**What is asked**:
Locate every line in the records that contains the string "width", and copy each of those lines.
-- Start of Data for processing --
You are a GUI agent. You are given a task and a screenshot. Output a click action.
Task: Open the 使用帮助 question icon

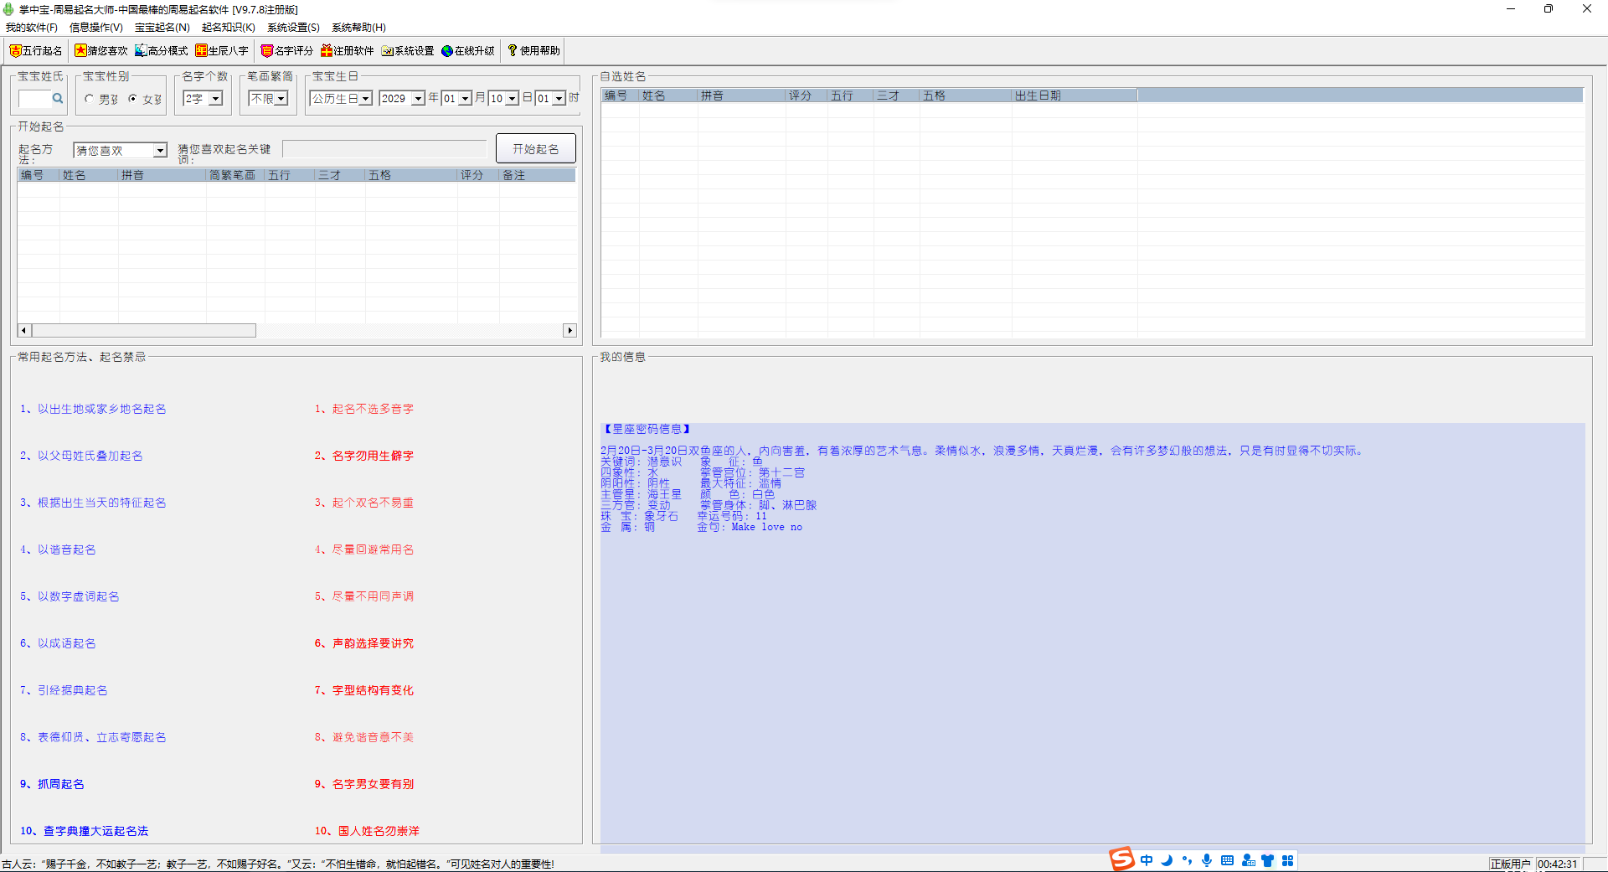click(513, 51)
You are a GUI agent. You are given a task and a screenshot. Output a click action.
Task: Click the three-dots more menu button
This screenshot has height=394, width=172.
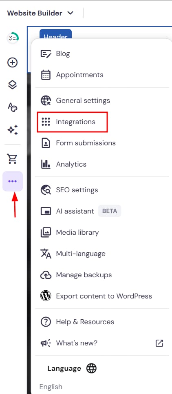point(13,181)
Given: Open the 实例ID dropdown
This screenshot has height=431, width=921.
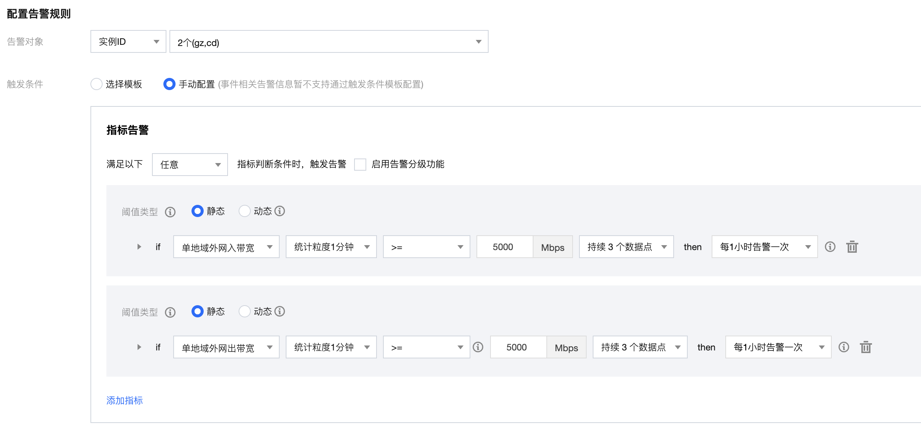Looking at the screenshot, I should tap(128, 42).
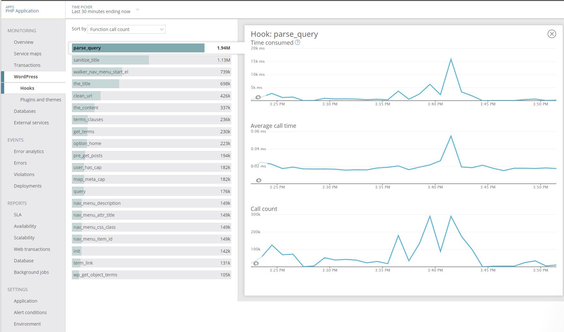Screen dimensions: 564x332
Task: View the SLA report
Action: (x=18, y=215)

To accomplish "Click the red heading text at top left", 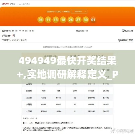I will coord(6,4).

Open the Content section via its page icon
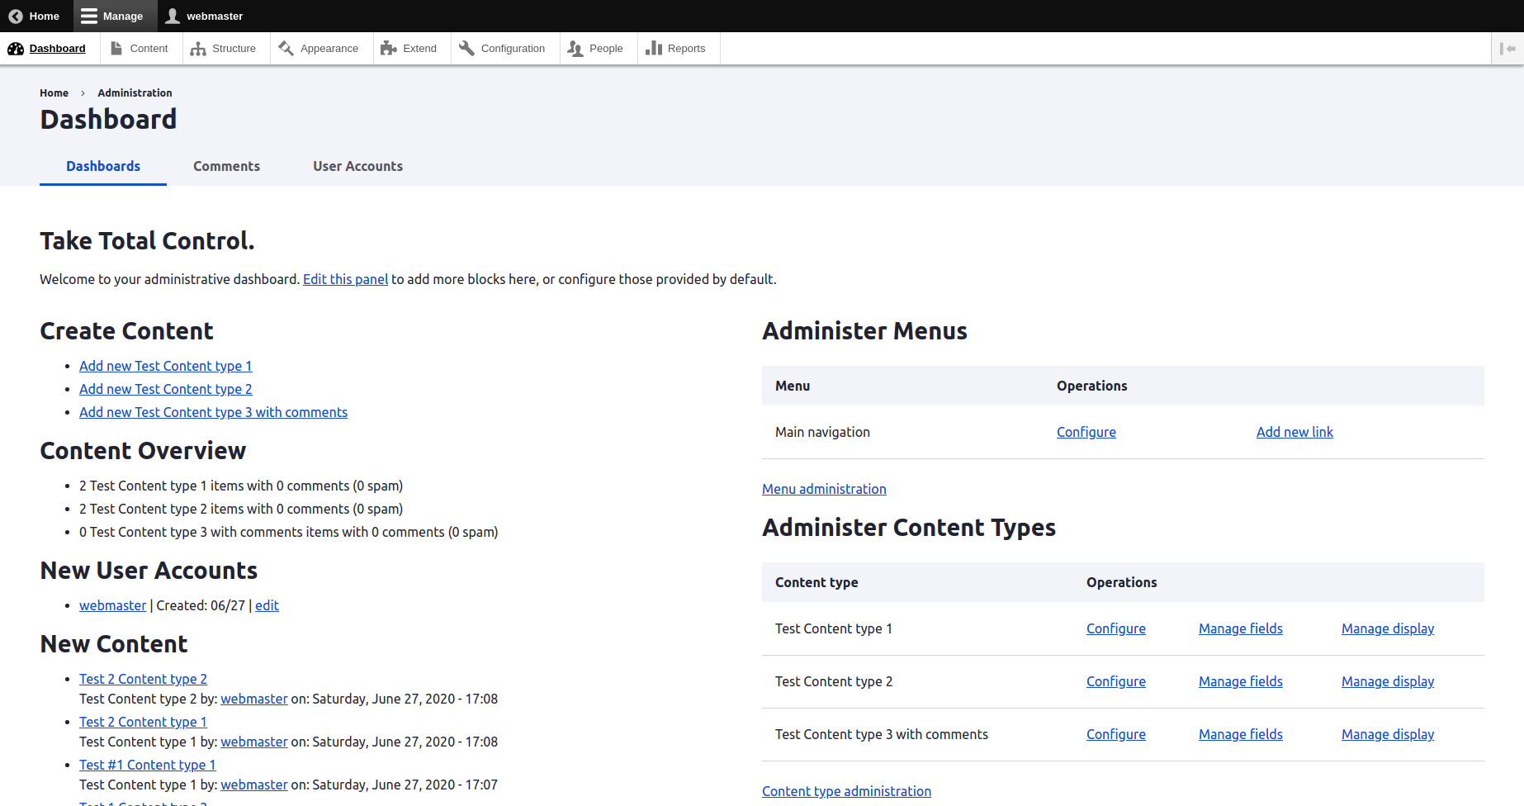pos(118,48)
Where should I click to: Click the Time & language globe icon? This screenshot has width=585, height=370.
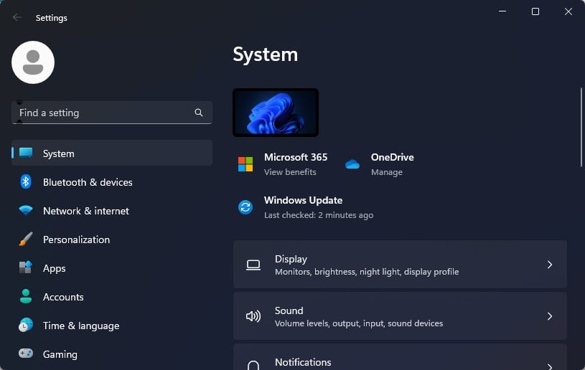(x=26, y=325)
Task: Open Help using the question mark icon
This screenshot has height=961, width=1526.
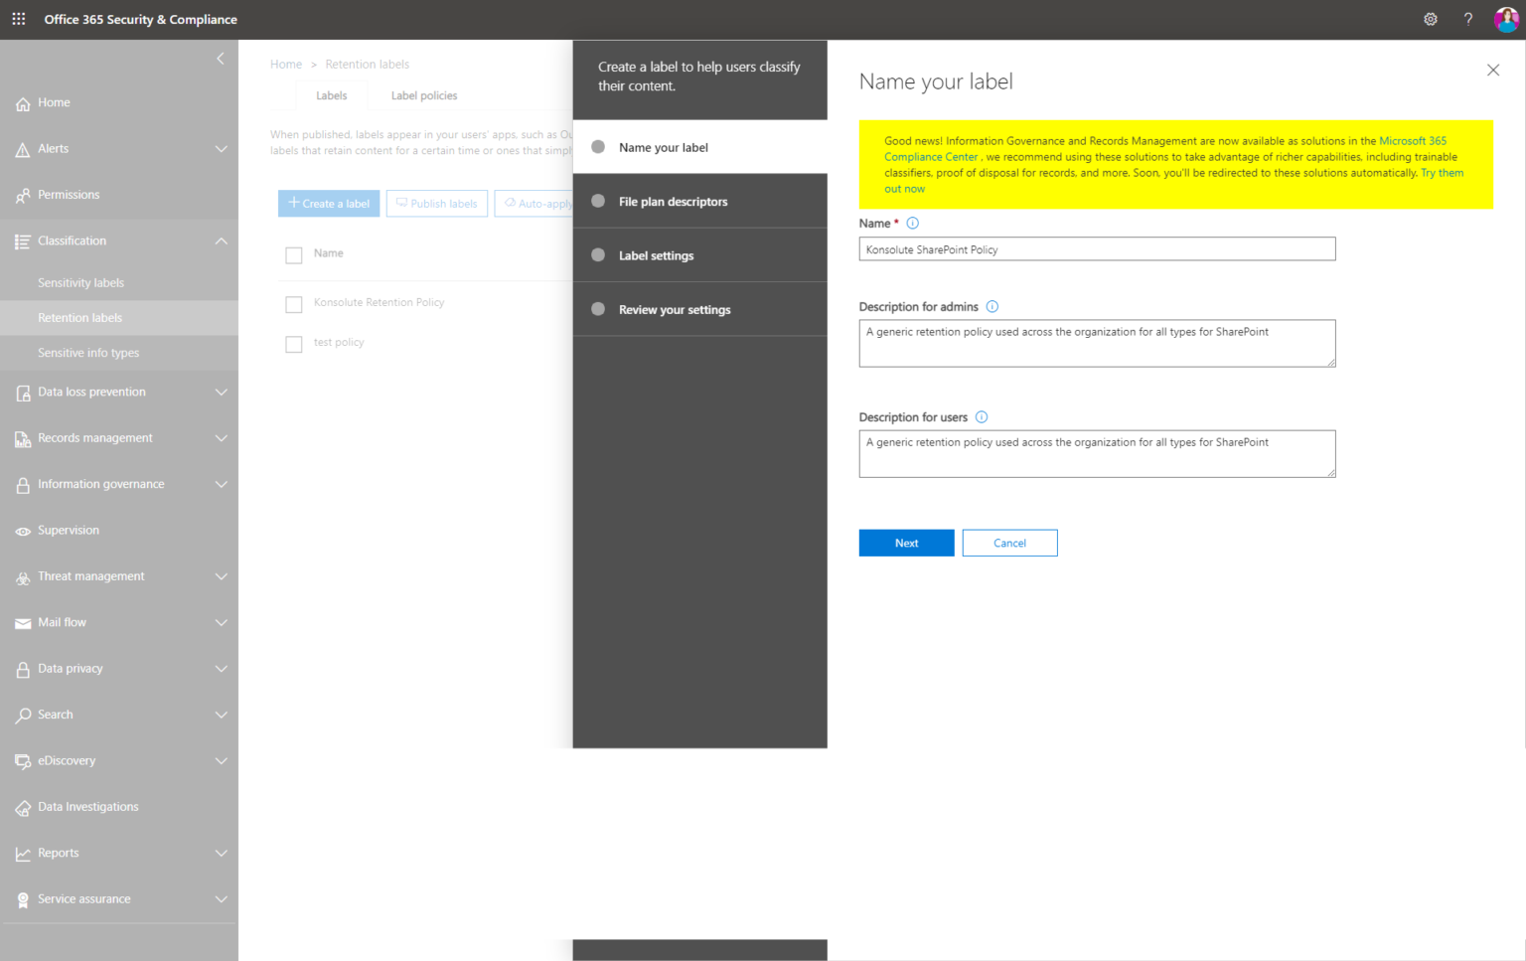Action: click(x=1467, y=19)

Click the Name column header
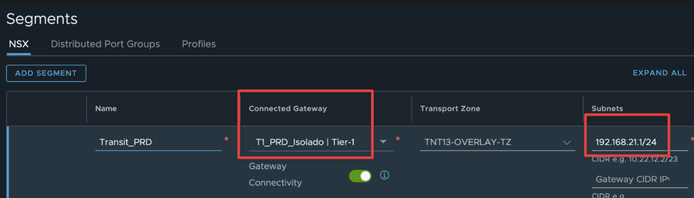[x=106, y=108]
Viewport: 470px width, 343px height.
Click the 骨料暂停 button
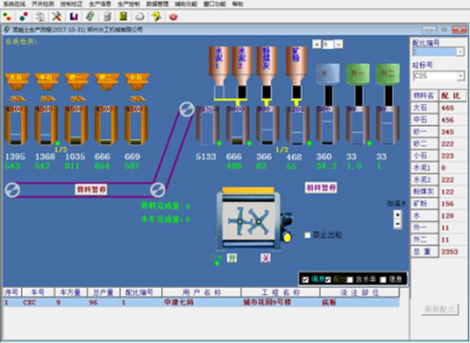pos(91,189)
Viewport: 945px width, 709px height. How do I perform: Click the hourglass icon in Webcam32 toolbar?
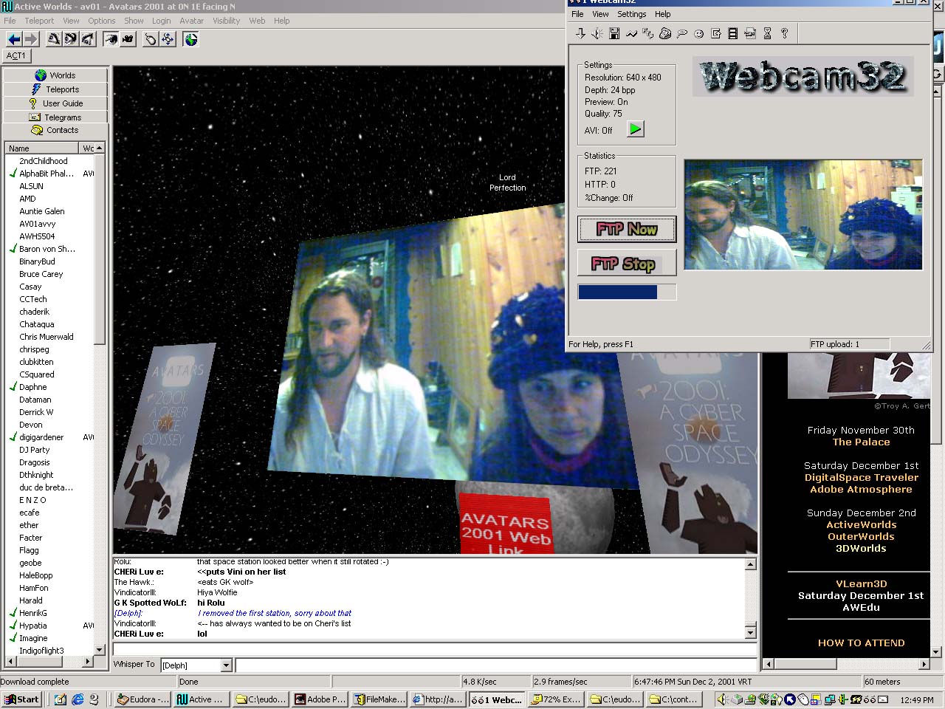(767, 33)
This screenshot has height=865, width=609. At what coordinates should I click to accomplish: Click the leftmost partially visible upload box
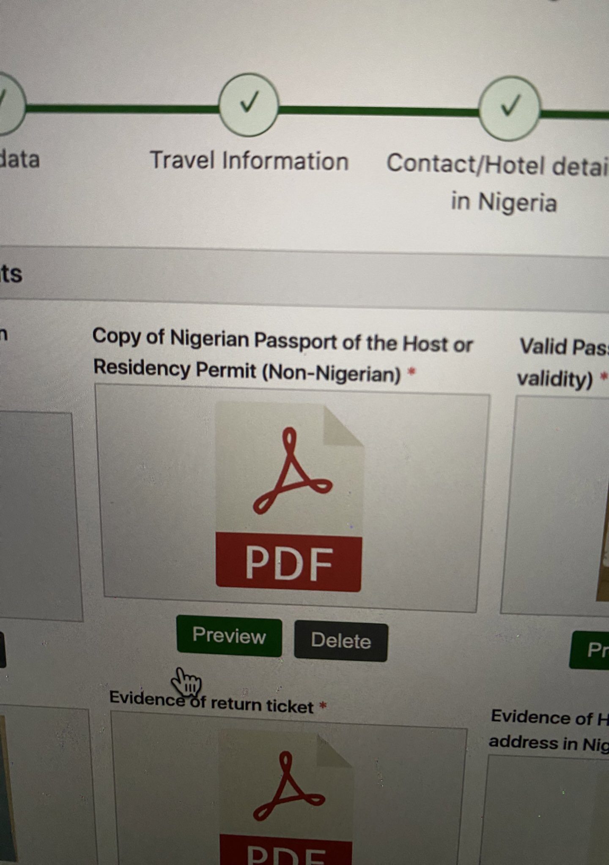pos(40,516)
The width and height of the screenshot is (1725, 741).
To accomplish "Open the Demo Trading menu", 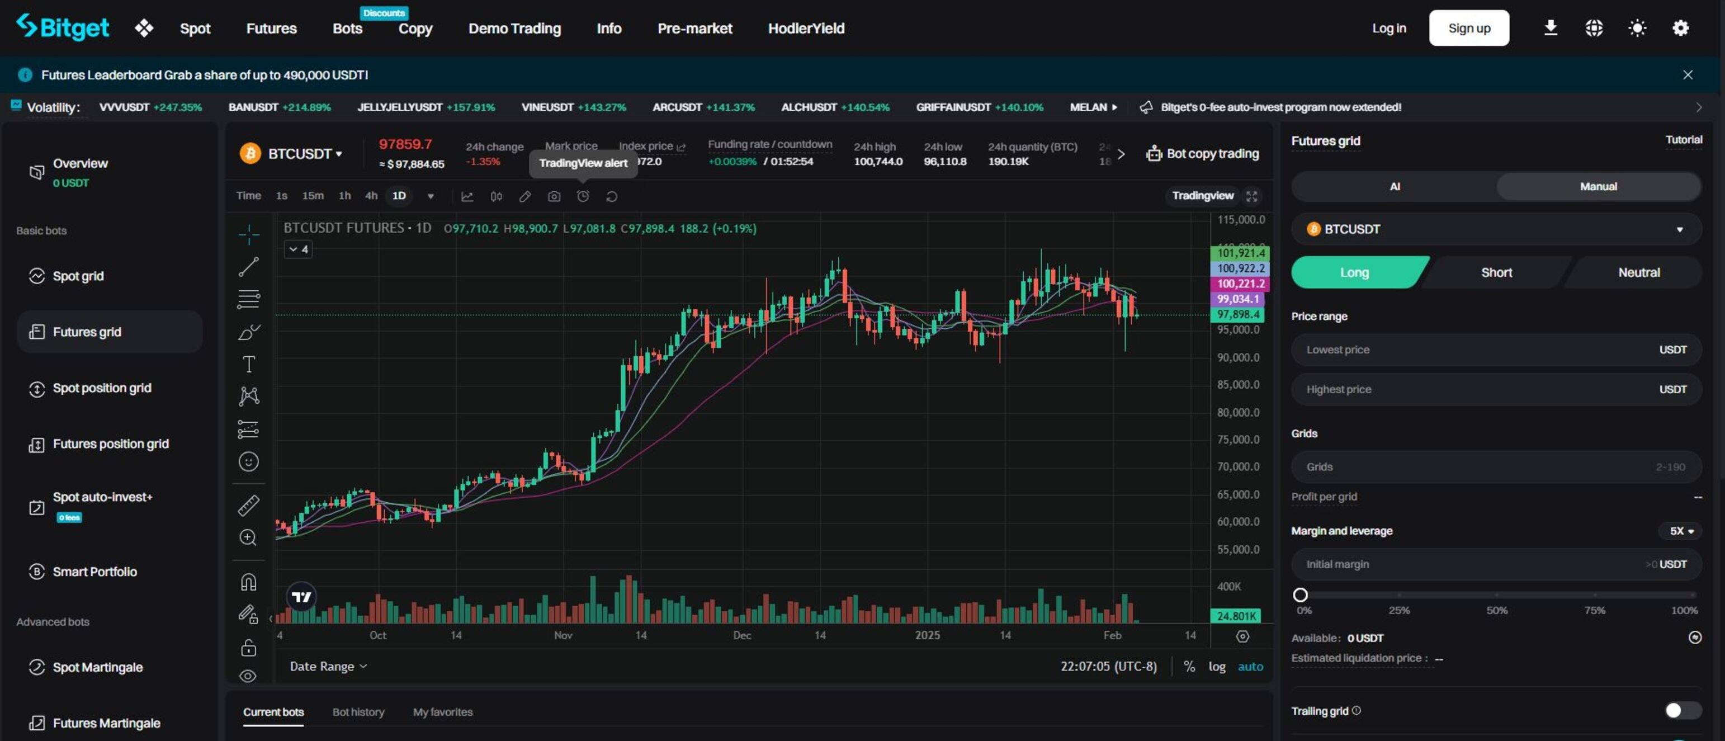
-- End of Data for processing --
**Problem solution**:
This screenshot has height=394, width=172.
This screenshot has height=431, width=921.
Where should I click to: Click the Time & language globe icon? This screenshot has width=585, height=370.
This screenshot has height=961, width=1526.
Viewport: 470px width, 343px height.
Viewport: 945px width, 709px height. How do I perform: Click the hourglass icon in Webcam32 toolbar?
This screenshot has height=865, width=609. At what coordinates should I click to accomplish: Click the leftmost partially visible upload box
The width and height of the screenshot is (1725, 741).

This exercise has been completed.